FONTE:
⟨

Perché dare un titolo inglese ad un intervento in italiano? Per due motivi.
Primo, perché tradotti questi modi di dire rendono la metà. Al di là del fatto che il primo sia anche il titolo di un film. Penso che renda quell'idea di disorientamento che si prova nelle incomprensioni, spesso intraducibili non solo linguisticamente, ma culturalmente ed emotivamente.
Secondo, per dare un minimo la stessa sensazione anche a chi legge. O almeno credo che parte di me abbia un'intenzione simile. Insomma, alla fine ciò di cui si vorrebbe parlare è la duplicità degli intenti del singolo e la duplicità delle interpretazioni, che finisce per trasformarsi magicamente nel numero tre. Per cui va bene così.
Perché non sembra, in un mondo in cui tutti fanno finta di saper parlare inglese, che ci possano essere ancora incomprensioni così pesanti. C'è Google che traduce (male), ci sono dizionari online dove controllare le parole, ci sono un sacco di amici virtu(re)ali da cui farsi eventualmente tradurre i pensieri. Tradurre i pensieri. Il grande dilemma dei traduttori. Come dev'essere una traduzione? Riproduzione stilistica fedele o interpretazione di espressione? E come si fa a tradurre un "feeling"?

⟩

CONSEGNE:
• A. Puoi riscrivere in forma più breve il paragrafo della fonte che comincia con «Perché non sembra, in un mondo», mantenendone i fatti principali?
• B. Puoi rendere come tabella Markdown, con le colonne «Riga» e «Testo», le righe dell'elenco a partire da quella che contiene "Select Overview in the sidebar" e fino a quella che contiene "click(x=92, y=129)", entrambe comprese e senza le righe vuote?

VOCI FORNITE:
⟨

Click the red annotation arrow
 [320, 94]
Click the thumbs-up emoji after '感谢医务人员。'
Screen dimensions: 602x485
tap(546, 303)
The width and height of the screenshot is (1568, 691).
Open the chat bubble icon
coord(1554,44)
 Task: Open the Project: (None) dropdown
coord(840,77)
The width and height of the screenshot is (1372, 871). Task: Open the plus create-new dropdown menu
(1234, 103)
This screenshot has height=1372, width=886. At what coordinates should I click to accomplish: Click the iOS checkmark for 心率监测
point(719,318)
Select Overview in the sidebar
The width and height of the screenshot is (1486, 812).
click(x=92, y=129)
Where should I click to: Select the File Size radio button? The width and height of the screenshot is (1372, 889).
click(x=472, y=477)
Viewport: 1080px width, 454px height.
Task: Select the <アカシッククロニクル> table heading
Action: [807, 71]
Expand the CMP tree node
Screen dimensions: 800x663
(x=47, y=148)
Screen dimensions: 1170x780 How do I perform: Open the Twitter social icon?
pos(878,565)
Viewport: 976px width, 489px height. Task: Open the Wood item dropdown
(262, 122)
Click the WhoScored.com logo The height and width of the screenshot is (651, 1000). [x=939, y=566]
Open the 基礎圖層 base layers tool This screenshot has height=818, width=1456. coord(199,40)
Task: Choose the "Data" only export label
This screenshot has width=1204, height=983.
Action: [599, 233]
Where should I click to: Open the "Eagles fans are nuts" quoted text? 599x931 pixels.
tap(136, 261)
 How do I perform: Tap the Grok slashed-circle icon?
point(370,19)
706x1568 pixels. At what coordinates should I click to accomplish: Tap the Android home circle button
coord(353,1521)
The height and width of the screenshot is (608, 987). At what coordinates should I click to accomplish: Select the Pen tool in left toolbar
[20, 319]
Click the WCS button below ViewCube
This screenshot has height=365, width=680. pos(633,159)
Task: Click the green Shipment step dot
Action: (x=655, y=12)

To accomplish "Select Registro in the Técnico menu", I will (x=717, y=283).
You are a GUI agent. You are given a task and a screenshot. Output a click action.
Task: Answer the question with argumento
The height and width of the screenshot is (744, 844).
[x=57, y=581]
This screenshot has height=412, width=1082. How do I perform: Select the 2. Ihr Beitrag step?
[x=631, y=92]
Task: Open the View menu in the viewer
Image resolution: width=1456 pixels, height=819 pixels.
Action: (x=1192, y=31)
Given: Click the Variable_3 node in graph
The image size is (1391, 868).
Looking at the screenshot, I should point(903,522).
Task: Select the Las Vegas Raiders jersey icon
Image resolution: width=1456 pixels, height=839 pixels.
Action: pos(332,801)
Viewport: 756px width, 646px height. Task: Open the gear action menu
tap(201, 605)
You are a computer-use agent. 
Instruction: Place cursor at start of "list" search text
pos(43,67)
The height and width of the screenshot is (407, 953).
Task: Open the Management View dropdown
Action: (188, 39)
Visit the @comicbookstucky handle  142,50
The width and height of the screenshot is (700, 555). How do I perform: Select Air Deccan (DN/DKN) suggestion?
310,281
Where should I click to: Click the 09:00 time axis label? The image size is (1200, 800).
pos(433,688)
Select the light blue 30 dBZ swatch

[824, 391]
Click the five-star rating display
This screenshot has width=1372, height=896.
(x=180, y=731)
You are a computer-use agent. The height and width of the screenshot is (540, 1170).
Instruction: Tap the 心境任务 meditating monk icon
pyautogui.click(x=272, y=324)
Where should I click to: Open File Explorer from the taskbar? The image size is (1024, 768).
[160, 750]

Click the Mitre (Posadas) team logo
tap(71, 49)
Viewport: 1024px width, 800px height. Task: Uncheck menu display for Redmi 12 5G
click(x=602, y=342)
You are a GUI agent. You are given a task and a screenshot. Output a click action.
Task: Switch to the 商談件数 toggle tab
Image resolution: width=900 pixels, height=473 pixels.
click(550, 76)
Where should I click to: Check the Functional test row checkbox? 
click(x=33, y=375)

⟩

RISPOSTE ALL'ESERCIZIO:
• A. In un mondo in cui tutti fingono di saper parlare inglese, sembra strano che esistano ancora incomprensioni così pesanti. Ci sono Google, che traduce (male), i dizionari online e molti amici virtuali o reali a cui chiedere di tradurre i pensieri. Tradurre i pensieri è però il grande dilemma dei traduttori: riproduzione stilistica fedele o interpretazione dell'espressione? E come si traduce un "feeling"?

• B.
| Riga | Testo |
|---|---|
| 1 | Select Overview in the sidebar |
| 2 | The width and height of the screenshot is (1486, 812). |
| 3 | click(x=92, y=129) |